[課題内容] 以下にある速球派投手の評価の文章を、最後の文に続けて書き継いでください。

178/80 とそれほど大きな体格ではないが、常時145キロ前後ののストレートで、ガンガン押して来る速球派。まだまだ荒削りですが、素材としては確かにプロが魅了されるだけのものはあります。

ストレート 常時145キロ前後~MAX146キロ

 ストレート1球1球のバラツキは顕著で、かなり好い球と悪い球との差が見られます。特に左打者外角に投げ込む球は、大きくシュート回転して逃げてゆきます。これは、自然にそうなるものと思われます。たまにしっかり指にかかった時のストレートには、素晴らしいものがありますが。

変化球 スライダー・チェンジアップなど

 変化球は、チェンジアップような沈む球を多く織り交ぜ、右打者にはスライダーも使ってきます。あくまでもこれらは、カウントを稼ぐ・緩急を効かせるためのものであり、三振を奪うキレはありません。現状は、ストレートで押すのが、この選手のピッチングスタイルです。

その他

 牽制を入れて走者を威嚇はしますが、それほど鋭さはありません。むしろ打者との勝負前に、一呼吸入れるのに使っているフシがあります。その証にランナーには、完全にモーションを盗まれて進塁を許します。本人の中にも、打者に集中したいという意志が強いようです。

[提供データ]

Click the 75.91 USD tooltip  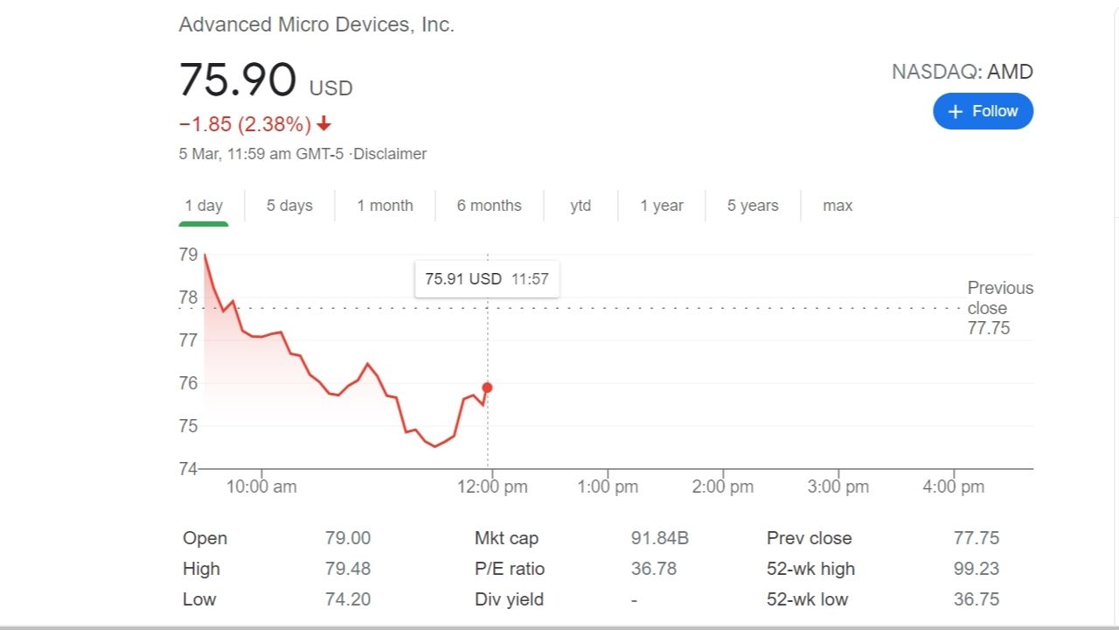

[期待する出力]
 フィールディングも、正直あまり上手くありません。クィックは、1.15~1.25秒ぐらいと、基準である1.2秒前後で投げられますが、その前にモーションを盗まれていては意味がありません。まだまだ打者に一所懸命投げ込む、それだけで精一杯といった感じです。

(投球のまとめ)

 立ち上がりこそ制球は乱れましたが、元来は打者の外角を中心にボールを集めるのが身上のようです。都市対抗のJR東海戦を見ていても、甘いゾーンへのボールは殆どありませんでした。むしろコースを突いた球を、踏み込んで打たれてしまう、ボールの見やすさに問題があるように思えます。

 現状は、大まかにストライクゾーンに投げ込んでくるだけ。走者に気を遣うことはできないなど、まだまだ素材型の域を脱しておりません。ストレートの素晴らしさはありますが、投手としての総合力は素材型高校生の域を出しっしていないと思って頂いて結構です。





(投球フォーム)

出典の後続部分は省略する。